**To do:**
a. Summarize the passage on launch failures in two sentences.
b. Reproduce the passage on launch failures from "Today, over 60" to "of the past.".
c. Decide whether each statement below agrees with the passage on launch failures, answering yes or no and quoting the words that settle it: (i) the US Air Force came up with the "Delivery to Orbit" approach; (ii) essentially all space launch failures today are due to human error; (iii) under "Delivery to Orbit," the Navy owned the hardware from the moment of launch.

For the Commercial Titan III with the misconnected harness, the company failed to recognize that its own quality control procedures would have to compensate for the government quality assurance that was not present for commercial missions. Every launch company made that same kind of mistake and had to correct it, even as uninformed “experts” enthused how much smoother and cheaper things would be without government involvement.

Today, over 60 years after large rockets became feasible, essentially all space launch failures are due to human error. Aside from outright mistakes, failures also are caused by not learning the lessons of the past.

For the Atlas 1 carrying the first UHF Follow On payload, this lack of government oversight took on an added dimension. The US Navy came up with the idea of a “Delivery to Orbit” approach, where the payload contractor procured the launch service commercially and provided it to the government as part of a package deal with the satellite. While potentially more costly than the usual Air Force or NASA procurement of the booster, it offered the advantage of enormously simplifying the management interfaces for the Navy. And of course it eliminated the government oversight that the earlier approaches would bring, since the Navy would own no hardware until it was on-orbit and working.

**Material:**
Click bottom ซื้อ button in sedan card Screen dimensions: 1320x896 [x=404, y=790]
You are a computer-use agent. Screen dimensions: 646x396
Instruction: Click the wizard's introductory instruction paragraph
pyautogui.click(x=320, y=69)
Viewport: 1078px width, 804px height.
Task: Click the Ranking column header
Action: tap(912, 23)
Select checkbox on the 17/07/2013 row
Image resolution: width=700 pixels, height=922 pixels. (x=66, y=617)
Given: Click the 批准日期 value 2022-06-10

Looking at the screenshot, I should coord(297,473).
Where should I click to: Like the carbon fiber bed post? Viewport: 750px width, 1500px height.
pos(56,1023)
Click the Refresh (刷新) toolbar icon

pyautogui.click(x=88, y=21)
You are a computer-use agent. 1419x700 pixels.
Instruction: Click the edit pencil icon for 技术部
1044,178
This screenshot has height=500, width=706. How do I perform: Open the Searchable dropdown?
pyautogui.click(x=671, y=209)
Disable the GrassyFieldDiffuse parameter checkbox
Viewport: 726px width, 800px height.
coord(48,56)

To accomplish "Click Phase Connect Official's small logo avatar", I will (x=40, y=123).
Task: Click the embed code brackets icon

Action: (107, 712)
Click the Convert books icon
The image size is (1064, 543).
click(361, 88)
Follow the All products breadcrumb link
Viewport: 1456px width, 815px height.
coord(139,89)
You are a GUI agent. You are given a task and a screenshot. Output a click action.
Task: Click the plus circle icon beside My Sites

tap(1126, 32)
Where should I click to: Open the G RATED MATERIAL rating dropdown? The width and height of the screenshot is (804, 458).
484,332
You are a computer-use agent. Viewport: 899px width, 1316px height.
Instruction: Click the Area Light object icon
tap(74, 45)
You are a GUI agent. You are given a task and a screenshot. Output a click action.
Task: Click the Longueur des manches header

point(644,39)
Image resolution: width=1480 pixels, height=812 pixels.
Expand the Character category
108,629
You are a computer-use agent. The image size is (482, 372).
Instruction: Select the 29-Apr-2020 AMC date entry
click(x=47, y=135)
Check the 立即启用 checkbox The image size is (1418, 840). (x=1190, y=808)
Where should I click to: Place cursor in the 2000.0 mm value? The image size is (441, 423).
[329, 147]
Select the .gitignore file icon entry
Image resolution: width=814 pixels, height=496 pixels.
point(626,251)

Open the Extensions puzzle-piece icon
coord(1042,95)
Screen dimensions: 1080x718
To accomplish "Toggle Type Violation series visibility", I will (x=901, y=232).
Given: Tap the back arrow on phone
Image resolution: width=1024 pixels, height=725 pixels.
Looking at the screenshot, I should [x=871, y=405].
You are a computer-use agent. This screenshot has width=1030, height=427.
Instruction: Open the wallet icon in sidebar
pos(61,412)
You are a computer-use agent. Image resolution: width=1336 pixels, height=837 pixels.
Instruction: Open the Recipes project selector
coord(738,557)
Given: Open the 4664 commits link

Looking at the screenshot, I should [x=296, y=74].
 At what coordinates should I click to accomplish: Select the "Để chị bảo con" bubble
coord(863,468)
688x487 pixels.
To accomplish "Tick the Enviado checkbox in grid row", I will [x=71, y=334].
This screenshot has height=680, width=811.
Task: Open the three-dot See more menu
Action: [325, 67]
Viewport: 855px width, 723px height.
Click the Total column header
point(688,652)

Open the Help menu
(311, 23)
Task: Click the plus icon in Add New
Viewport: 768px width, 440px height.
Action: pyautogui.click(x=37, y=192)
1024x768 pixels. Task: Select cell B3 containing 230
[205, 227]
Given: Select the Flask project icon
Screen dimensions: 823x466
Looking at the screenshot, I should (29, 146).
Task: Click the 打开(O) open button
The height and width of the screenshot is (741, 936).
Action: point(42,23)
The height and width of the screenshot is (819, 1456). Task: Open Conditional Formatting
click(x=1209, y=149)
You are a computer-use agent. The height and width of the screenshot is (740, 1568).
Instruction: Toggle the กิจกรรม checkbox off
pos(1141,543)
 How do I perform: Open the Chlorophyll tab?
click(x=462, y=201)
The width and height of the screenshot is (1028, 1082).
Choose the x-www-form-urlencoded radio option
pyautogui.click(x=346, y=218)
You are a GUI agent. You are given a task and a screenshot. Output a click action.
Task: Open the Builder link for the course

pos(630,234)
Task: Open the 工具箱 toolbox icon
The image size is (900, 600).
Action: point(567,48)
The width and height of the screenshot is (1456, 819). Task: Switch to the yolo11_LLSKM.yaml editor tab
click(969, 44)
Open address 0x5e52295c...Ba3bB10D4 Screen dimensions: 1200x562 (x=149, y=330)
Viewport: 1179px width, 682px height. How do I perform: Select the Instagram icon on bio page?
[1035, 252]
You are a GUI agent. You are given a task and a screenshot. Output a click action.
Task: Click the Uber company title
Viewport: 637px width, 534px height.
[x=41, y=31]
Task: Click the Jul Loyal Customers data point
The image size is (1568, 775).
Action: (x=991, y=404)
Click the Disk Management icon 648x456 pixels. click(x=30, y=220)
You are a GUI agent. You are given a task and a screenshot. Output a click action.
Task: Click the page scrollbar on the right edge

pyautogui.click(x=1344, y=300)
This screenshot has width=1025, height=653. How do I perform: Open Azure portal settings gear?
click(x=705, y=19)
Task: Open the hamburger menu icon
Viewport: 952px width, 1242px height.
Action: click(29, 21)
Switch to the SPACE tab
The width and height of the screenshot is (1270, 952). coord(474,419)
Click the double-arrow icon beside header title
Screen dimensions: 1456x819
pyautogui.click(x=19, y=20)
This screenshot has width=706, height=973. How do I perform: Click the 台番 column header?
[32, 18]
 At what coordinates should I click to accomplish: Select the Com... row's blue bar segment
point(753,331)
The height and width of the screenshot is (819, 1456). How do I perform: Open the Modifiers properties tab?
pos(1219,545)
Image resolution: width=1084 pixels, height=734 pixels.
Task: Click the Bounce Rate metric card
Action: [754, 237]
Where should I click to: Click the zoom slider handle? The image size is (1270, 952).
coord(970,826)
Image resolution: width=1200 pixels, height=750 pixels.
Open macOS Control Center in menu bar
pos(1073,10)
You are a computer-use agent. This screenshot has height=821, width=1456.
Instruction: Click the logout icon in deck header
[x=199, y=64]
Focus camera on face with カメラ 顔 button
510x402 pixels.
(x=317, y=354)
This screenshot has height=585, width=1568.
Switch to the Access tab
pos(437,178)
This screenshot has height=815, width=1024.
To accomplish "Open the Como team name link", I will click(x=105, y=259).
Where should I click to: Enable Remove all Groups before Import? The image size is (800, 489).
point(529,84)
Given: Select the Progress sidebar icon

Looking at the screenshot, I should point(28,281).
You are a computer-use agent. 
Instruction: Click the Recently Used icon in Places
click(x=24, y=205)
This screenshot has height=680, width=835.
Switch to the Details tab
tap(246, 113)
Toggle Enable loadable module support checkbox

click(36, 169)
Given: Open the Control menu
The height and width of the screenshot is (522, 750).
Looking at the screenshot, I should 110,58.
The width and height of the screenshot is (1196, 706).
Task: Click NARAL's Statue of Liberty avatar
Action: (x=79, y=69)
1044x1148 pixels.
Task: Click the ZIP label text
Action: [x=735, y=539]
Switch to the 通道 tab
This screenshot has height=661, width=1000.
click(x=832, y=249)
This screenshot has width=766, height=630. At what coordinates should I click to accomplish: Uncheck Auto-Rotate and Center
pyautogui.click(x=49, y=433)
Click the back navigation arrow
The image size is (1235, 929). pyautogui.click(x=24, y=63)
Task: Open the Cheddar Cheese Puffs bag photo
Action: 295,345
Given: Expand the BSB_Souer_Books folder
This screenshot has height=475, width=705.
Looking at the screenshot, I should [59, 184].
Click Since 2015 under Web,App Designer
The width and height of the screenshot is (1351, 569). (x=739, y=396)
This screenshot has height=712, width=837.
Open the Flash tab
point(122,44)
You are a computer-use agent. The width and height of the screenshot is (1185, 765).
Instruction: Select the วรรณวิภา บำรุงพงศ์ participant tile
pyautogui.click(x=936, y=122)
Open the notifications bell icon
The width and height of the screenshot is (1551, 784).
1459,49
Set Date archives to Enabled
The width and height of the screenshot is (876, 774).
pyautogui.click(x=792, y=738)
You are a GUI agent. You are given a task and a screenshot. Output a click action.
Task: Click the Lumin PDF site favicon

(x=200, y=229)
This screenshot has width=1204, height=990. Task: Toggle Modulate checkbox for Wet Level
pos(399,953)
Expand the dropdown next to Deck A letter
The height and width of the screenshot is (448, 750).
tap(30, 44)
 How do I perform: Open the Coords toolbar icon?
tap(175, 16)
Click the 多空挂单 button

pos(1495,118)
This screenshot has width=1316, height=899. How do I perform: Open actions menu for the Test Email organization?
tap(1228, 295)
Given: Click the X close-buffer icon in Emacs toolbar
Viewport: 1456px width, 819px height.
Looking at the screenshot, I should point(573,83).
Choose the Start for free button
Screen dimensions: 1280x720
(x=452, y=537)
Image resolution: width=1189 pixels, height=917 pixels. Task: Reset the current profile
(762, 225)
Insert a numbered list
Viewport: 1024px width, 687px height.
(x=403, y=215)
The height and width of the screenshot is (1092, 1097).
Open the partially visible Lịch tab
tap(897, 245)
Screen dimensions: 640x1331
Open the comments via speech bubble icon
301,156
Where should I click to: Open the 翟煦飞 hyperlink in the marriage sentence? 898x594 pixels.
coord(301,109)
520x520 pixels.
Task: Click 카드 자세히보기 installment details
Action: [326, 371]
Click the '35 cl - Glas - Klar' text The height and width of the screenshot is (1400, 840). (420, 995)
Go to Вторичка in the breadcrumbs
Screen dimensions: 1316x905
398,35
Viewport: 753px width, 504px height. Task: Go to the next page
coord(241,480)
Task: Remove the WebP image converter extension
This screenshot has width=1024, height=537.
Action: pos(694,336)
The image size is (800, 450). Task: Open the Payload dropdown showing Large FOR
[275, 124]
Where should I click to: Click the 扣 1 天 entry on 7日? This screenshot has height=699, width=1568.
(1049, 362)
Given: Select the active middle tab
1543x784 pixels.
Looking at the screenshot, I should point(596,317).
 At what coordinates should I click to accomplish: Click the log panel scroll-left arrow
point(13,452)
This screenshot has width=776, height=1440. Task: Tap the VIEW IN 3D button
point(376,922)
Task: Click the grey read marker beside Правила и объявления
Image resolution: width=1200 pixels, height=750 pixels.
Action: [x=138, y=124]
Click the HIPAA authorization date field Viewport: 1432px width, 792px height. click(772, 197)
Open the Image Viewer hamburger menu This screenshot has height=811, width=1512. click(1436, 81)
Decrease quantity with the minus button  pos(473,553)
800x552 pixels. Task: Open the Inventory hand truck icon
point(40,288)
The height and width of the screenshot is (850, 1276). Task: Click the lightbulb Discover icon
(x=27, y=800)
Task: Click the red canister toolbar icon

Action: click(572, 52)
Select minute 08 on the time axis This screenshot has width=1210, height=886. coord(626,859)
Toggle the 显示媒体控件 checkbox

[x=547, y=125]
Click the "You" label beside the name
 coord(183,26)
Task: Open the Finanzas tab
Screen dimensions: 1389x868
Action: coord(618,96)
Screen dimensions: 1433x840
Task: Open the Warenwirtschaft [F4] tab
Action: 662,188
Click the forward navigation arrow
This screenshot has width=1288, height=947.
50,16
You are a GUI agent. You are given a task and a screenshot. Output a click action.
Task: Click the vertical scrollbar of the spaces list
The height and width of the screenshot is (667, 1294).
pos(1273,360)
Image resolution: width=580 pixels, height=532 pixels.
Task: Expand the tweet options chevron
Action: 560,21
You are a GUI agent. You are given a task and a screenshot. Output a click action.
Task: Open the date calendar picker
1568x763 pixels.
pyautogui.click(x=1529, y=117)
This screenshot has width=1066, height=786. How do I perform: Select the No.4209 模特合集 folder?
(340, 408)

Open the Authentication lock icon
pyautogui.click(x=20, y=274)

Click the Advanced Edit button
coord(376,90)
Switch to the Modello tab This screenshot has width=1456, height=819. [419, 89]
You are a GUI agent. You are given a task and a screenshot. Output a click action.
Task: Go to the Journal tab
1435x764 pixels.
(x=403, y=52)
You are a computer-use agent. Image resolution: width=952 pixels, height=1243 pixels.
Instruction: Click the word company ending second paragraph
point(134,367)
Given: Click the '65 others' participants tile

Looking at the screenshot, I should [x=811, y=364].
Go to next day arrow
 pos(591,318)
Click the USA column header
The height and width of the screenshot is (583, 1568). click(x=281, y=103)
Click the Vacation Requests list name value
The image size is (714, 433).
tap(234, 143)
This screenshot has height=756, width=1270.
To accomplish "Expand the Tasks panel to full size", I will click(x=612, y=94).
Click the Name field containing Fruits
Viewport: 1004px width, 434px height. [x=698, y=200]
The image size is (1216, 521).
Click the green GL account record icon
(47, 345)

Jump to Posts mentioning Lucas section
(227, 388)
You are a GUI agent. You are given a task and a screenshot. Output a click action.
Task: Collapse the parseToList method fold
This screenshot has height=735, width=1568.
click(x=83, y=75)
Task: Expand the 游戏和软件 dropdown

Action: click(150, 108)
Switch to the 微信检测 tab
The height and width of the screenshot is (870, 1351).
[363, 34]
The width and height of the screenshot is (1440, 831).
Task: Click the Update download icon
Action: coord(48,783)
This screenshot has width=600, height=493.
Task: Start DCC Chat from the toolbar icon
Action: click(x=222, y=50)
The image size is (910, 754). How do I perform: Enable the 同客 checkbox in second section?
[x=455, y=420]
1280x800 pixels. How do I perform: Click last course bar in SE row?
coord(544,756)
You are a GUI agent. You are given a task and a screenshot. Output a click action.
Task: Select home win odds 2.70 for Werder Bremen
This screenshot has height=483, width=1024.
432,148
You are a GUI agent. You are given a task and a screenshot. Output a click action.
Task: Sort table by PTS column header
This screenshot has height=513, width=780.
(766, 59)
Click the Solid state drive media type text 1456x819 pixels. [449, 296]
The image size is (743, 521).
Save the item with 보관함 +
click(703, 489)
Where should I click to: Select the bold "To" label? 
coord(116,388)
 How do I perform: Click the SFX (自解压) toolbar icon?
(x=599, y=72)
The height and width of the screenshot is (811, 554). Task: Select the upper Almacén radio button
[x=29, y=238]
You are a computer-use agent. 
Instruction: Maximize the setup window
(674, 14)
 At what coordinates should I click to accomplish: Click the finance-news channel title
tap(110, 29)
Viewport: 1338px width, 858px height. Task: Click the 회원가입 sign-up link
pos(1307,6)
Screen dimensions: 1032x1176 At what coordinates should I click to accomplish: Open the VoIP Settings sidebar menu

**Solution list:**
a. On the Commercial Titan III with the misconnected harness, the company failed to see that its own quality control had to compensate for the government quality assurance missing from commercial missions, a mistake every launch company made and had to correct. Essentially all space launch failures today come from human error, including not learning past lessons, and for the Atlas 1 carrying the first UHF Follow On payload, the Navy's "Delivery to Orbit" approach simplified its management interfaces but removed government oversight.

b.
Today, over 60 years after large rockets became feasible, essentially all space launch failures are due to human error. Aside from outright mistakes, failures also are caused by not learning the lessons of the past.

c.
(i) No: "The US Navy came up with the idea of a “Delivery to Orbit” approach"
(ii) Yes: "essentially all space launch failures are due to human error"
(iii) No: "the Navy would own no hardware until it was on-orbit and working"